Sunday, July 21, 2013

What If?


An old-time friend gave me a call last week and asked if I wanted to be set up with one of her friends. She did the usual, “You two would be perfect for each other”, and I did the usual, “I’m kind of seeing someone, maybe another time”, and we left it at that. We texted our separate ways and stalled a potential match made in heaven brewing for a later date.

But then I read the morning obituaries this week and saw she had been killed in a car accident Monday night.  Turns out there won’t be a blind date with this girl after all. 

For full effect, download “What If” by Coldplay and play at maximum volume throughout the duration of this post. 

I never met this girl. I know nothing about her besides what her Facebook profile picture looks like. I never met her in person, never took her to dinner, never laughed with her about what the waiter was wearing, never had a romantic doorstep scene with her, never took her on a second date, or a third date, or a fourth, or got to meet her parents, or saved up for a ring. None of those cycled steps in a relationship ever happened between the two of us, and because of some freak accident on Monday night, none of that ever will. 

But then the mind starts playing tricks in our heads when we’re staring at the ceiling late at night, and begins asking the age-old hindsight-anchored question of “what if?”

What if I had taken her out?  What if I did laugh with her about the waiter’s apron? What if we did kiss on her doorstep, and go out for drinks the next night, and meet her parents a month down the road? What if I did take up my friend’s offer for a potentially awesome blind date with this girl?

Then maybe I would quit my search for roommates to fill the two empty rooms in my house, and begin planning on a permanent one getting ready to sign her eternal contract. 

That’s the thing about life that sometimes makes you stand in a stupor scratching your head for longer than ten minutes. It is unpredictable. Unreliable. It’s a giant canvas of chaotic madness that has twists and turns so unexpected they knock the wind out of you before you can even blink. As Ferris Bueller once said, “Life moves pretty fast. If you don't stop and look around once in a while, you could miss it.” And as I found out this week, sometimes you making a standstill decision about a blind date over a text message will make you ask yourself the rhetorical question late at night while laying in bed of “what if” over and over again, which in all reality is the natural human response to help us all cope with a situation that we just don’t understand.     

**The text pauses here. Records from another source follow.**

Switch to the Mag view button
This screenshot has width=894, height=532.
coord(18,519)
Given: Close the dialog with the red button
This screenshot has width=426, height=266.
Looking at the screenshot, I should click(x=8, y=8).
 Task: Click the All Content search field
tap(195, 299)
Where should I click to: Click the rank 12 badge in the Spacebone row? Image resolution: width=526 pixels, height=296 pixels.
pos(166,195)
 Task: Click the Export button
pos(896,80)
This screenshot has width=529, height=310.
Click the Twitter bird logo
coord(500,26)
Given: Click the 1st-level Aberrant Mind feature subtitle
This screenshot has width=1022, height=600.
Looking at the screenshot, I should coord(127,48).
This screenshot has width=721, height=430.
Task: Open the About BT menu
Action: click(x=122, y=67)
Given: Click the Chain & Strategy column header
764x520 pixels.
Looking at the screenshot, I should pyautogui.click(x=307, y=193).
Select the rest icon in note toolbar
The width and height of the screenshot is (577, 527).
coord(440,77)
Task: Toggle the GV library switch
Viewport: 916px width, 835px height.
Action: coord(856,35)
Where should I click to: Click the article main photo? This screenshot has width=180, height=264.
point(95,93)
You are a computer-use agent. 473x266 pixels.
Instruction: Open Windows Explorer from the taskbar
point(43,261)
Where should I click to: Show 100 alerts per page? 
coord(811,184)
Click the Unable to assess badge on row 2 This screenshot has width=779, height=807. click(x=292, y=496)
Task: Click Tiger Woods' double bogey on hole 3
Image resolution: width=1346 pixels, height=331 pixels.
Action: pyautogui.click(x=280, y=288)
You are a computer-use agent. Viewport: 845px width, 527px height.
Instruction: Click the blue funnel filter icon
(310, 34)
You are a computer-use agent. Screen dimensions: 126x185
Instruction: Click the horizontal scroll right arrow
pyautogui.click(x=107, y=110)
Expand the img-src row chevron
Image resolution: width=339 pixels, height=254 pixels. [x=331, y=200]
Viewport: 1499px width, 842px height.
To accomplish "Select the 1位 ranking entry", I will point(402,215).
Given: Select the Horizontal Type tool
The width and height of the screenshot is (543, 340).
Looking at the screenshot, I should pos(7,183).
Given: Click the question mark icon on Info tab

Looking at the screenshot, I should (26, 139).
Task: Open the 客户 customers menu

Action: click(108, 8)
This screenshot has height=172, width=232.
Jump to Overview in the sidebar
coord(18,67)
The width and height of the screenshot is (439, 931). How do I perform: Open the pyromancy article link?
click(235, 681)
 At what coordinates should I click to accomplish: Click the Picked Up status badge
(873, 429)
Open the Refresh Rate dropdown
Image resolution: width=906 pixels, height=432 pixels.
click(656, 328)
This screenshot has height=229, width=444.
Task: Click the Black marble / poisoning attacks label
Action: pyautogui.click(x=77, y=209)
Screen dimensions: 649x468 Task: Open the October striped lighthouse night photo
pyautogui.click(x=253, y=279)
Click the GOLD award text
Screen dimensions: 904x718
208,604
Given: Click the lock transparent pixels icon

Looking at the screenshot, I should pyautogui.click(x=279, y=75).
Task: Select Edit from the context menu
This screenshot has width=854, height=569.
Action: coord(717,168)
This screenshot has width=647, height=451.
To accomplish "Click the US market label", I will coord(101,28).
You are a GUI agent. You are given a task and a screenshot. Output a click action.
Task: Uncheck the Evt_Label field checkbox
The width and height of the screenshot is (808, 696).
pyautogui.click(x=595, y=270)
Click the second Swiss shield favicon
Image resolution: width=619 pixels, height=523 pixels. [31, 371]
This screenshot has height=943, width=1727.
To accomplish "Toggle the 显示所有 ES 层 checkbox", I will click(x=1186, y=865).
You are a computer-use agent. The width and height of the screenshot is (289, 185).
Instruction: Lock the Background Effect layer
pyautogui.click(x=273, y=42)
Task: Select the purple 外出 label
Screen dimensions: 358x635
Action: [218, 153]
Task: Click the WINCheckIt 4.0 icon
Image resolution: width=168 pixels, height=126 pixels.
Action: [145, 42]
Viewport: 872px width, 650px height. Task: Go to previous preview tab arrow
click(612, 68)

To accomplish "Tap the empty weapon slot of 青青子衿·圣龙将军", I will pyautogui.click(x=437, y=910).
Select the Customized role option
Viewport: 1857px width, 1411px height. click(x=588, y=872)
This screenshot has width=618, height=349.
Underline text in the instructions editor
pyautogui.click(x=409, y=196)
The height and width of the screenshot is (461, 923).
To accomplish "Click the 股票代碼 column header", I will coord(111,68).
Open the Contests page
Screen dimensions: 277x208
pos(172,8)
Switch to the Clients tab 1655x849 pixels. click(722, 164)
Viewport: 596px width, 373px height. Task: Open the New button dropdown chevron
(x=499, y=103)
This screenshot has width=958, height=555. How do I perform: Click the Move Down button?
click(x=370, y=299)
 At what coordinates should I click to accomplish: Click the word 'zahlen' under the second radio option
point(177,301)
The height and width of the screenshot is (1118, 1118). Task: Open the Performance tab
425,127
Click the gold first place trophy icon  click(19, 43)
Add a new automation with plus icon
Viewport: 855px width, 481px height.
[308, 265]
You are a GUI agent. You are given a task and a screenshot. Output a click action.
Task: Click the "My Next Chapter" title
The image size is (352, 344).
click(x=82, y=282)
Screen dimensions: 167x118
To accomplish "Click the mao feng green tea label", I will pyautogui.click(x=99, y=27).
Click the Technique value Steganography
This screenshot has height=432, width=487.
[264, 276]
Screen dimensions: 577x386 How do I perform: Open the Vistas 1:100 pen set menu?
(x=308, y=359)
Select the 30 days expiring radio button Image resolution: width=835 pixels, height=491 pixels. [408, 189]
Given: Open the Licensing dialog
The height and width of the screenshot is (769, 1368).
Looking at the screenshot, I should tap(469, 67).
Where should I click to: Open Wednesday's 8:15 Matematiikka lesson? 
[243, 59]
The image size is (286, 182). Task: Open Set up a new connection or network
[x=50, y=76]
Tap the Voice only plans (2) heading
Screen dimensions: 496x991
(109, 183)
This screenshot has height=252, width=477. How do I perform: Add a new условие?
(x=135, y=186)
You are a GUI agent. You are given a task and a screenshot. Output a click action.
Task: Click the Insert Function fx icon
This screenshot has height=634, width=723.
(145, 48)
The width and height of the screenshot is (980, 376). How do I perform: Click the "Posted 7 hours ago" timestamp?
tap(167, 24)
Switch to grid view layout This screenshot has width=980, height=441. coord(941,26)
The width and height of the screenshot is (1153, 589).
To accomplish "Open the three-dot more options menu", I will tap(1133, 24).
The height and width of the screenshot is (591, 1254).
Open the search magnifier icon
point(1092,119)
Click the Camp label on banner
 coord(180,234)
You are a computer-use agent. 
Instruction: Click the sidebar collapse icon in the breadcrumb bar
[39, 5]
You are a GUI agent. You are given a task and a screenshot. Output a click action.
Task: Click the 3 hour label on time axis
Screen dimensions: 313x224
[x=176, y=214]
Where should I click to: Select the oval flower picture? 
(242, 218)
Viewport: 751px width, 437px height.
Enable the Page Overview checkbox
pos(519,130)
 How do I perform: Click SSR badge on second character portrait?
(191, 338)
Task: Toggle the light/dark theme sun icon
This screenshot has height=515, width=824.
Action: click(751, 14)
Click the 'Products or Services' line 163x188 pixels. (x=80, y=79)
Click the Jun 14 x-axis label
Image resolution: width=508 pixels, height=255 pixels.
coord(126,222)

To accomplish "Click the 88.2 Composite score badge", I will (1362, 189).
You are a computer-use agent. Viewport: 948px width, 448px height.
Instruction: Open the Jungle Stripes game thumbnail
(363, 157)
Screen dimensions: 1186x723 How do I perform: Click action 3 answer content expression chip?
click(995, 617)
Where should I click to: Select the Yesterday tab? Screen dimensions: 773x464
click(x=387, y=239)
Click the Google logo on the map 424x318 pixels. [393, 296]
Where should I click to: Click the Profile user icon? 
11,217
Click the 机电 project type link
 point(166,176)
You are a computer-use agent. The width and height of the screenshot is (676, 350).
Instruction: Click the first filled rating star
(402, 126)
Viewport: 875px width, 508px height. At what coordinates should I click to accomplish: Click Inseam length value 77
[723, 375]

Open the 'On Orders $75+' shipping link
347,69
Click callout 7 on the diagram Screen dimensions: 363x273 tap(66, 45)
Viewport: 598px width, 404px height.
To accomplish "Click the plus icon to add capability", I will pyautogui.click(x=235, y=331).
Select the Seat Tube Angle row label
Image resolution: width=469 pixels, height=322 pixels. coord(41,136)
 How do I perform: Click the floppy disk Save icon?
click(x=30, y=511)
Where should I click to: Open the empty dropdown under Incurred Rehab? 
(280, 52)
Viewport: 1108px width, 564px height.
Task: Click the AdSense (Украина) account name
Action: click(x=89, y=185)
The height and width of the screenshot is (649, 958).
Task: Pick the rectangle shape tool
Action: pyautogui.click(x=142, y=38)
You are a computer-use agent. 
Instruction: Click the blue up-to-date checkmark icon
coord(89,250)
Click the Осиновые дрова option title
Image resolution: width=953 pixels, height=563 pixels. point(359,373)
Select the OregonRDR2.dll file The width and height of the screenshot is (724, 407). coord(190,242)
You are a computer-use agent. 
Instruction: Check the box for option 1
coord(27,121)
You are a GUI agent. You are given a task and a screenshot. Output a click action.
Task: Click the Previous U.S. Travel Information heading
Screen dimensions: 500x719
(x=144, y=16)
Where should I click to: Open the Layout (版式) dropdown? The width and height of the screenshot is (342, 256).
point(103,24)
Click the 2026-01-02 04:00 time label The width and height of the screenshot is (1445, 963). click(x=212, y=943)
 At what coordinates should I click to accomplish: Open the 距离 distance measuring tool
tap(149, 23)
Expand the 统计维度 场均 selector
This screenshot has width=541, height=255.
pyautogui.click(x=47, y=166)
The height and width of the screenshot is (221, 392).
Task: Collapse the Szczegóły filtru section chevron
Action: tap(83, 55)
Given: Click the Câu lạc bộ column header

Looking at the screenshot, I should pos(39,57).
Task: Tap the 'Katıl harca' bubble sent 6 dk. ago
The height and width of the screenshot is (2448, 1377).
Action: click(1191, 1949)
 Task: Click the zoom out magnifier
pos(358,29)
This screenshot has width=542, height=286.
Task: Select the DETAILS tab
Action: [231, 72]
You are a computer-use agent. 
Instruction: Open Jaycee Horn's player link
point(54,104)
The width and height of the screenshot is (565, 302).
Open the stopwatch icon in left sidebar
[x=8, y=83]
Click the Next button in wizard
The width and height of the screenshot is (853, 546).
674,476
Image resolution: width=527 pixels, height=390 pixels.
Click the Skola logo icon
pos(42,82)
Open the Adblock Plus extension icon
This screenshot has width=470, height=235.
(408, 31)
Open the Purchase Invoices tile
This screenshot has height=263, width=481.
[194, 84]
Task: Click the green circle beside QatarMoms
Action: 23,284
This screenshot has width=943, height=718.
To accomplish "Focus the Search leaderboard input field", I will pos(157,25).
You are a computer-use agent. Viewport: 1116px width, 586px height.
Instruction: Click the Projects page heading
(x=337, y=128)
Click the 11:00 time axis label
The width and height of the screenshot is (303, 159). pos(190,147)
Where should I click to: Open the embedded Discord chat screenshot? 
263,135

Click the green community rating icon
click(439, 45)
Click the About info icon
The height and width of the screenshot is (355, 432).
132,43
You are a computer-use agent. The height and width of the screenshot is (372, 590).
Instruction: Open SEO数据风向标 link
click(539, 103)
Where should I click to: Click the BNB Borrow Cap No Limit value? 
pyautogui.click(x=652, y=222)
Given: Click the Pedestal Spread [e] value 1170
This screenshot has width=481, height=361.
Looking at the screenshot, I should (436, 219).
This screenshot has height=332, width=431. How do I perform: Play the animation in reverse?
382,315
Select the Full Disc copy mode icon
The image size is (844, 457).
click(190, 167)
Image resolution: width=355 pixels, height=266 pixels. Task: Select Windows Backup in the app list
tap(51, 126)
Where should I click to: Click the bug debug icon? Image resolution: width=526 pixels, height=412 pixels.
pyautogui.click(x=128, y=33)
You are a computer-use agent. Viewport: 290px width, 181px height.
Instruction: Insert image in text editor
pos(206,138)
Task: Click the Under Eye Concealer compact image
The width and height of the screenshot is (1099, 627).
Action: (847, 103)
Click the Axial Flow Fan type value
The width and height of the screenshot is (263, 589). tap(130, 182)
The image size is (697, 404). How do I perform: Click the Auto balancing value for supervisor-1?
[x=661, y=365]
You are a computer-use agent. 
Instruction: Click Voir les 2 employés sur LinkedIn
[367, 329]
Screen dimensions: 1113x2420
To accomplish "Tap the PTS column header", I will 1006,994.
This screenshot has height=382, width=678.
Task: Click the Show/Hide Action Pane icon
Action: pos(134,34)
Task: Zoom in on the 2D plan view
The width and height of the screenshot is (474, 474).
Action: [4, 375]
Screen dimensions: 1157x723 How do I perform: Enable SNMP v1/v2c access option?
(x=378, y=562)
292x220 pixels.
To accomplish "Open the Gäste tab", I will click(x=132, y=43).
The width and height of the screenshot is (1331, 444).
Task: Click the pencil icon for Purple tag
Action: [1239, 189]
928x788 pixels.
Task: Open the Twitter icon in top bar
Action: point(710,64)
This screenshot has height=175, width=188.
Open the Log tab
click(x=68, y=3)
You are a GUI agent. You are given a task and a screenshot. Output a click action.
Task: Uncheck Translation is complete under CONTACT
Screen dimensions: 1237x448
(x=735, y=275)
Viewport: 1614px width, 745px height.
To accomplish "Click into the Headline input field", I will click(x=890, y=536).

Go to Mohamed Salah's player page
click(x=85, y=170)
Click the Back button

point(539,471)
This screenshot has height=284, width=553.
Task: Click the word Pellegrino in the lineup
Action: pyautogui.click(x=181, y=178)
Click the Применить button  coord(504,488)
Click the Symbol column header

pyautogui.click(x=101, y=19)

But let’s just take it a step further, from a little deeper perspective.  What if you, and me, and everyone else in their late twenties paddling out the first few steps of our careers decided to go somewhere else for school; like to the U instead of the Y, or to UCLA instead of UNLV? Or in my case, what if I had gone north instead of south? What if I chose Utah State over my Alma Mater Dixie State?

Then maybe you wouldn’t have met the person who crawls into bed with you every night and helps raise those little stinkers snoozing a few bedroom doors over. Maybe you would have put your career as an entrepreneur as your main focus instead of seeing how many kids you can pop out before you turn 30. Maybe you would be bringing home a six-figure income instead of a monthly caseload of diapers. And maybe I wouldn’t be blogging about what it’s like to be a sane single man in Mormon culture.  

Or what if you had been placed in much different financial or religious or racial circumstances, thus altering your customary standards due to the money your parents bring home, the God you sit down to worship, or the color your skin looks in the mirror?

Then maybe you wouldn’t be as cocky as you are now, and you would be much more grateful about the clothes on your back and the food in your cupboard. Or maybe you wouldn’t have gone on that one trip to Brazil, or Sweden, or Virginia, or wherever you went and you wouldn’t have had to stand for what you believe in for two whole years. And maybe you wouldn’t feel that guilty about telling a black joke to your buddies. 

Or what if that one person who you loved and cared about and had a strong relationship with had not gotten on that airplane, or developed that tumor, or fallen asleep behind that wheel, or loaded that shotgun, thus ending their lives a little bit shorter than you wanted them to?

Then maybe that relationship with them wouldn’t really mean as much to you as it should. Then you wouldn’t have grown as an individual. Then you wouldn’t have realized what it is like to lose something you care about. Then you would still remain as shallow, and undeveloped, and as immature as you were in third grade, and would never have achieved that monumental character development that is only granted by the tragic act of losing someone.       

Here’s a good one for you, what if we didn’t think in the past and ask ourselves these unanswered questions every single time a misfortune happened in our lives, thus veering us off the path we thought we were supposed to walk down, the path we felt we were destined for?

Then you, and me, and everybody else out there wouldn't be so controlled by our past, and would all be much greater people.